Underperforming on a particular benchmark does not itself suggest lack of general intelligence. As an analogy consider the "cognitive trade-off hypothesis" developed by a team of researchers at Kyoto Primate Research Institute in Japan. The institute is famous for developing cognitive "benchmarks" on which chimpanzees outperform humans by a large margin. These benchmarks take advantage of the particular differences between how human and chimpanzee brains process information. The cognitive trade-off hypothesis suggests that our linguistic ability is the cause of our under-performance on these tasks. ARC could be measuring something similar in the sense that AI's under-performance could be explained by the bias of the benchmark towards peculiarities of how the human brain processes the type of information represented by the ARC tasks. We would need a much larger variety of independent tasks to make any claims about AGI.
(Human under-perform with respect to other primates on certain contrived benchmarks, such as this sequence memorization puzzle.)
Second, it is also equally possible that ARC measures an independent factor of general intelligence (c.f. FA in psychometrics). Without a proper process of SEM and FA we can not make any strong claims that LLMs are not generally intelligent at all and that we are making zero progress towards AGI with the scaling of GPT architectures, as messaging coming from the ARC challenge seems to suggest.

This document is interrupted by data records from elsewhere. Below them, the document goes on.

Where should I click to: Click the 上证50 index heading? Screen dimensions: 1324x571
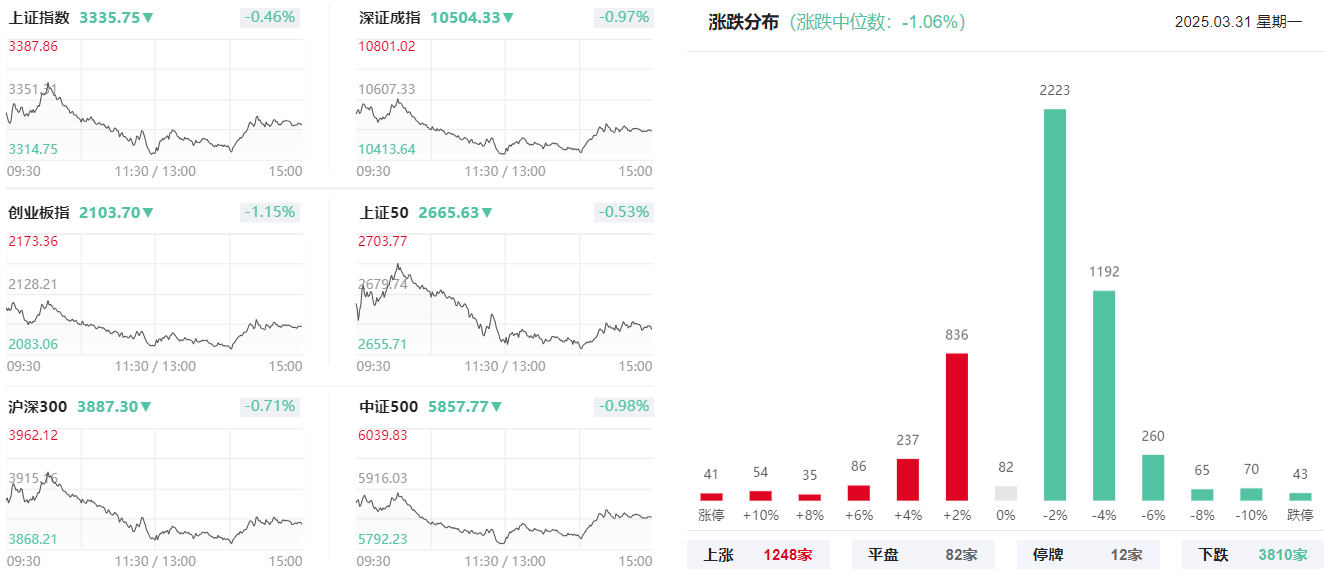pyautogui.click(x=384, y=212)
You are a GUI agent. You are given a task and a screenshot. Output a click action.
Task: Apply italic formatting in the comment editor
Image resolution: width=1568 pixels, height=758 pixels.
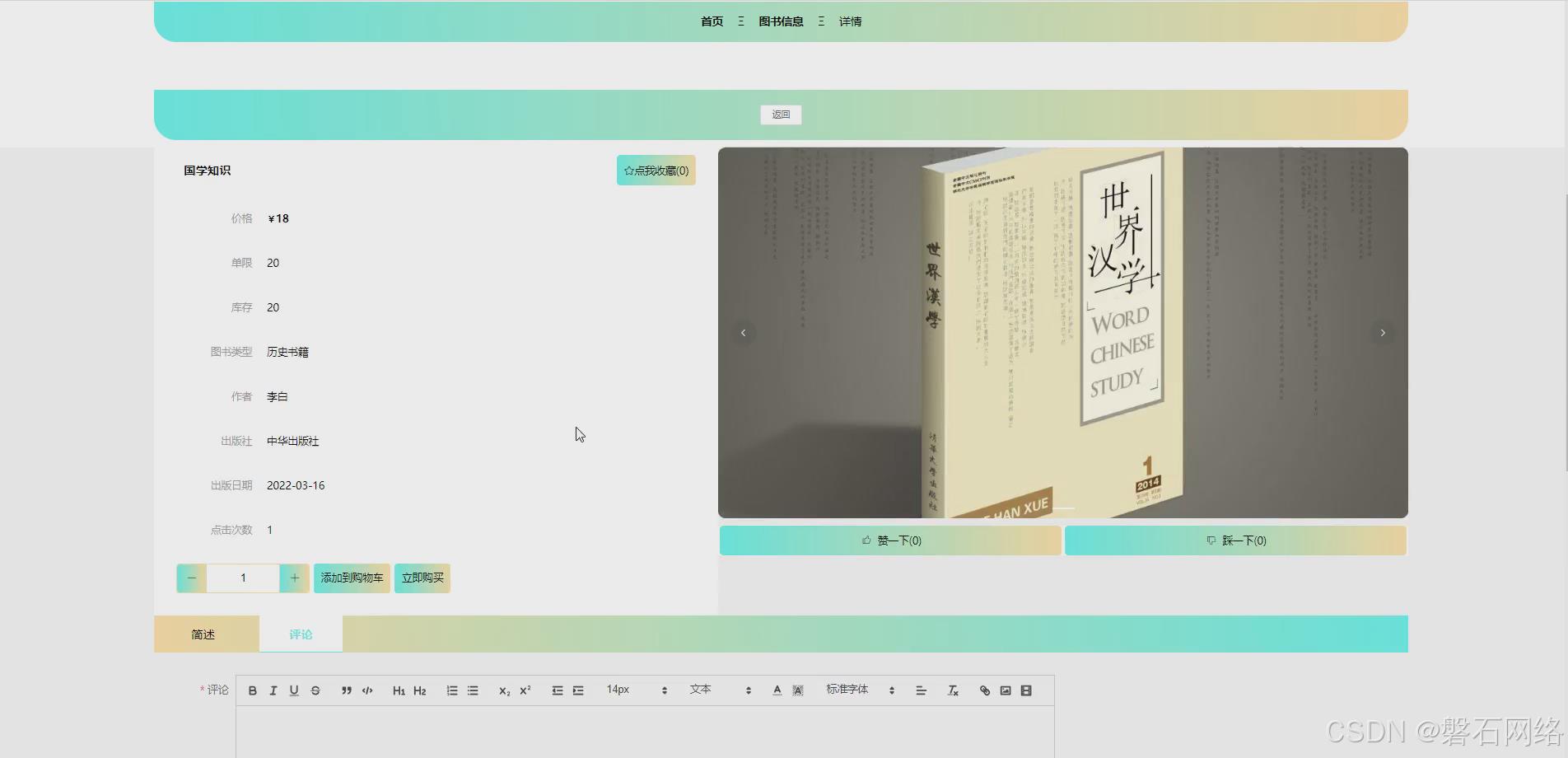pos(273,690)
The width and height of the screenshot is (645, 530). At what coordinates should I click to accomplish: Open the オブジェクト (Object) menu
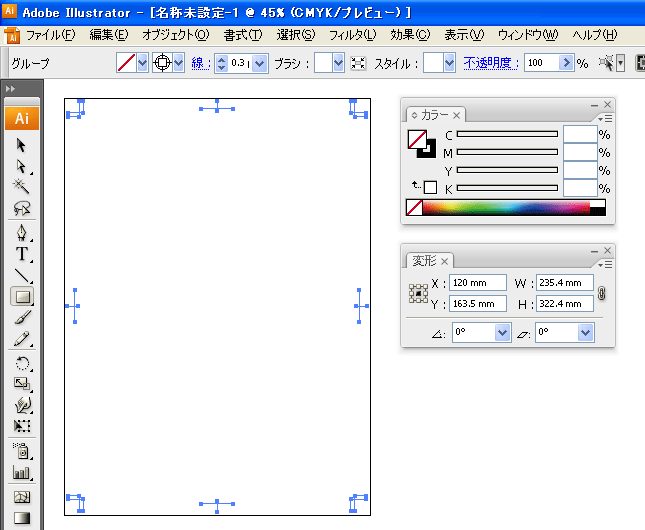175,35
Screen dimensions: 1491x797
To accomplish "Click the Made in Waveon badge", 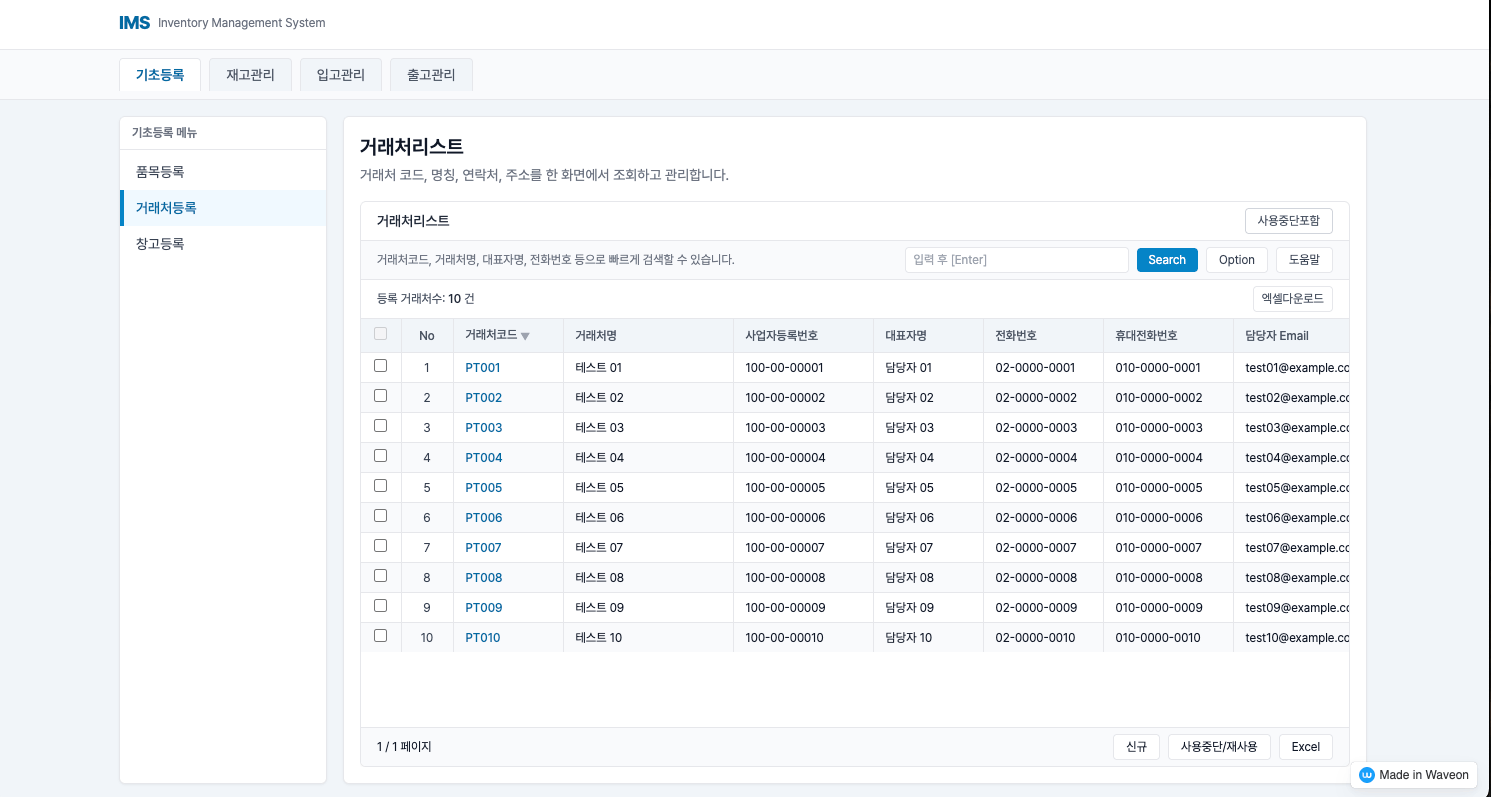I will 1413,774.
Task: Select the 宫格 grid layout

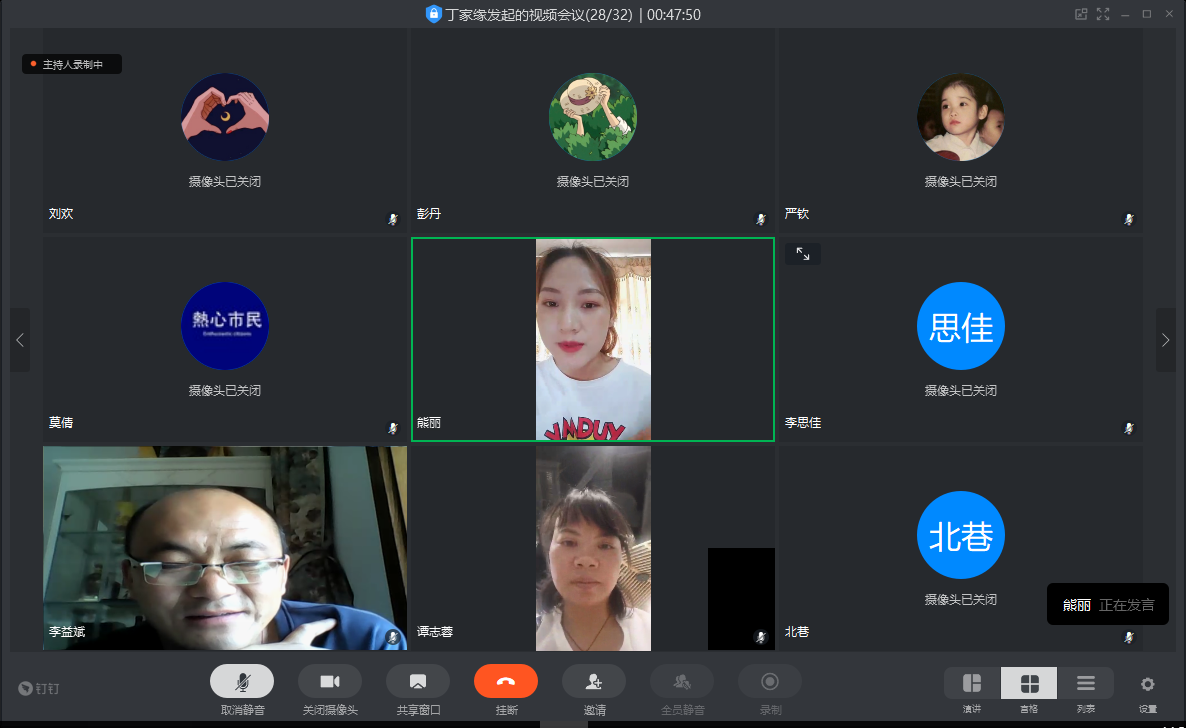Action: click(1029, 683)
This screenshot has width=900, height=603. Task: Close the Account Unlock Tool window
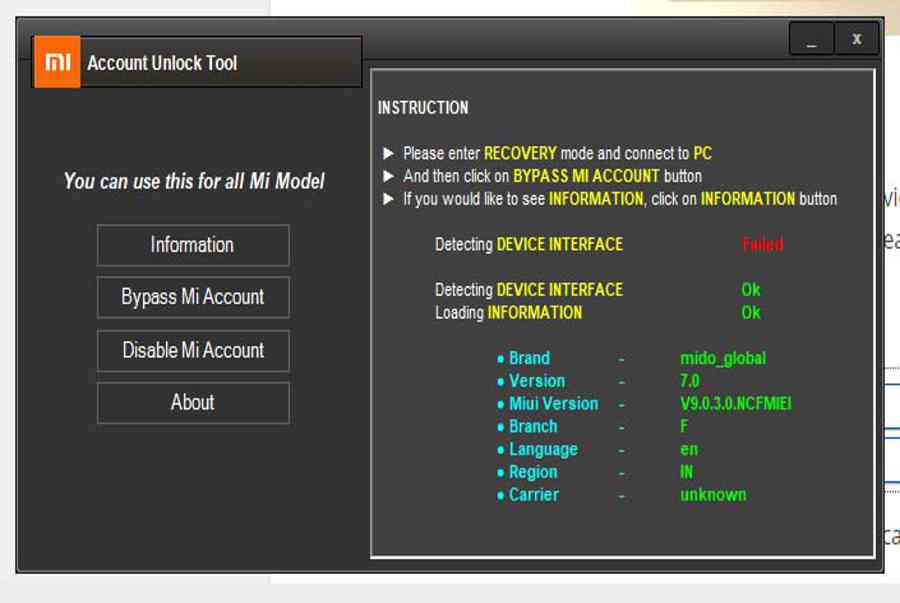click(857, 39)
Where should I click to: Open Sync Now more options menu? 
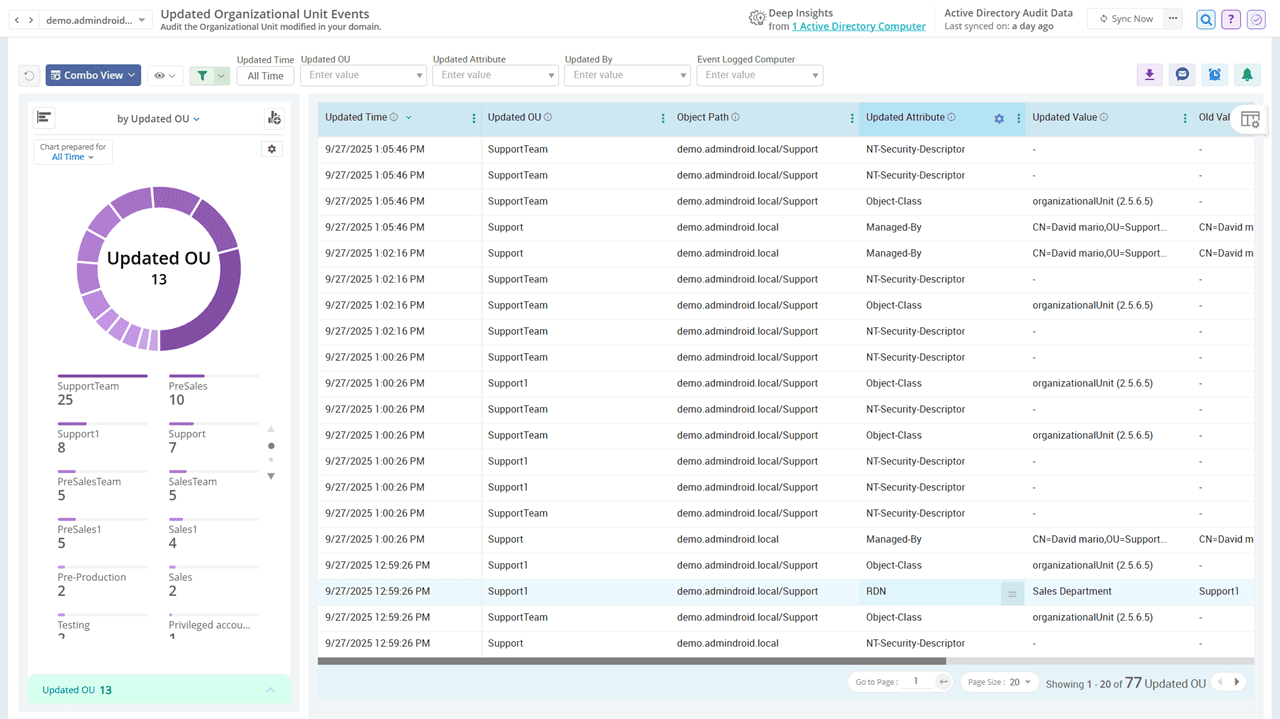click(1173, 19)
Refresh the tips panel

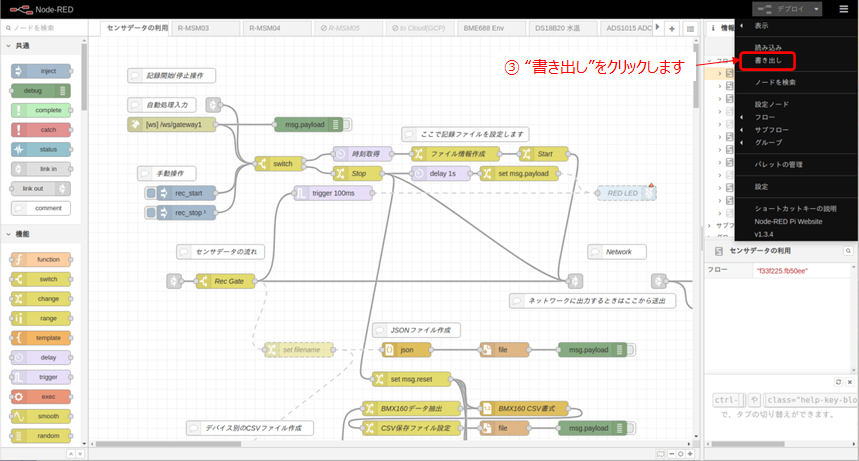tap(837, 382)
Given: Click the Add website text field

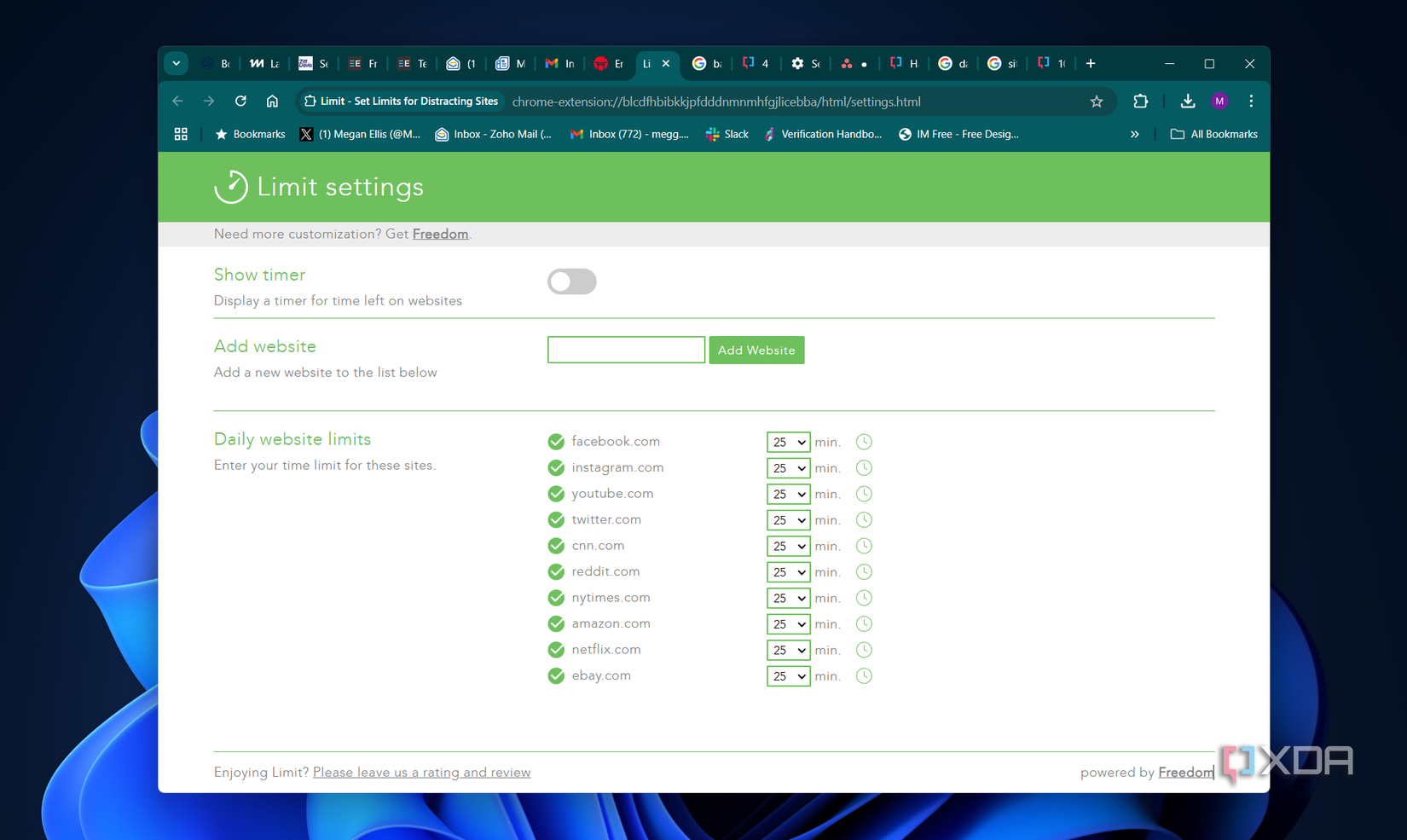Looking at the screenshot, I should click(626, 350).
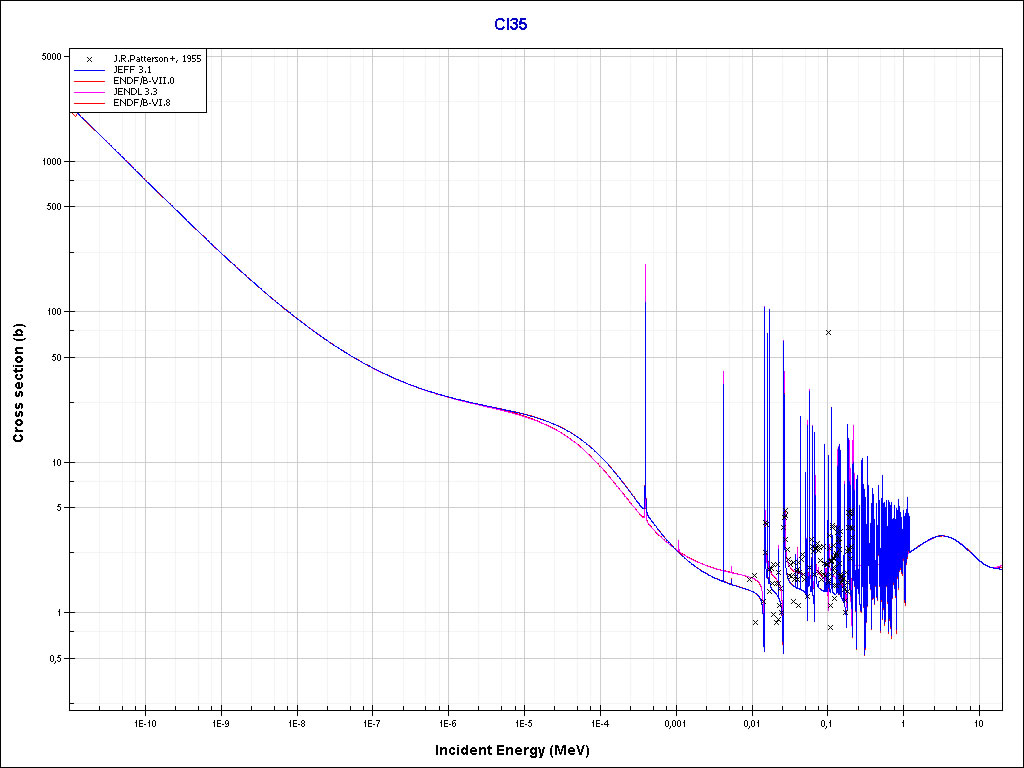This screenshot has height=768, width=1024.
Task: Click the 5000 tick on the y-axis
Action: point(52,57)
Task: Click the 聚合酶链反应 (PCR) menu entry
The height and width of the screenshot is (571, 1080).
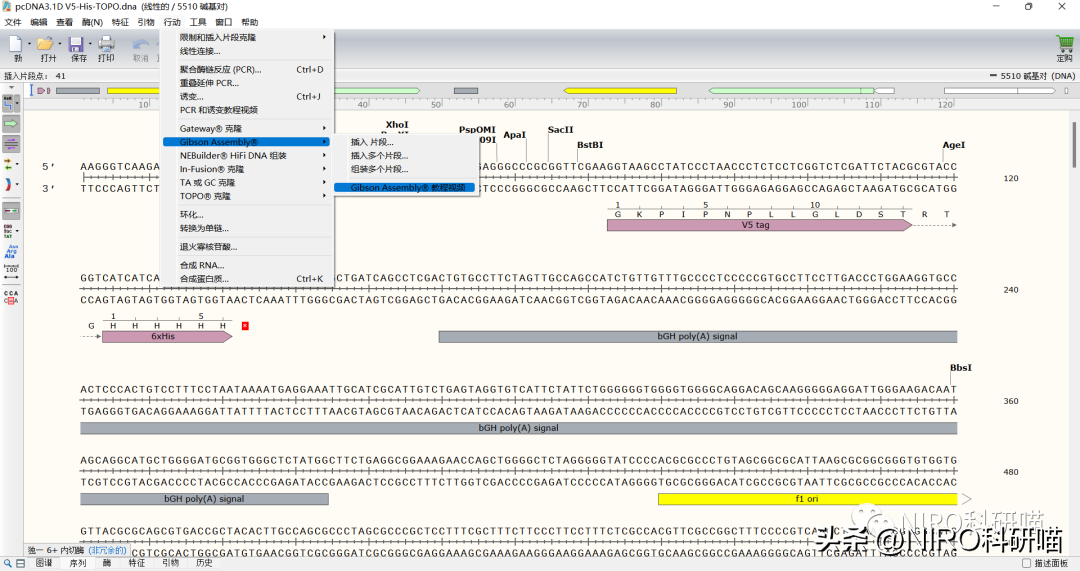Action: point(220,70)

It is likely that scaling GPT does lead to further emergence at scale, and that we are on the right track towards AGI. It is more plausible that these models are somewhere on a spectrum rather than completely missing some magical ingredient that can only be measured with a single contrived benchmark. However, I do think that ARC is making contributions to AGI by either revealing human evolutionary biases that might be useful for AI to learn, or by uncovering a second factor of intelligence that is orthogonal to the "g-factor" estimated by the remaining benchmarks. It is unlikely that ARC is the only direction in the benchmark space associated with "true general intelligence". Solving ARC itself will not mean AGI is achieved. We would need a lot more separate benchmarks that measure capabilities in the component that ARC belongs to.
The good thing about ARC is that it encourages the creation of new benchmarks uncorrelated with the currently measured capabilities. I hope the AI community develops a diverse set of benchmarks with properties similar to ARC (e.g. not following scaling laws) that allows us to get a fuller picture of the spectrum of general intelligence. Solving ARC will not be enough to make any strong claims about AGI, but it is a step in the right direction. General intelligence, especially one that followed a different developmental path from ours, is most likely a lot more complex and exotic than we can currently imagine. We need a much greater diversity in benchmark design coupled with more rigorous quantitative analysis of various correlations that arise. These include correlations between model classes, benchmark types, model scale, training data, and more.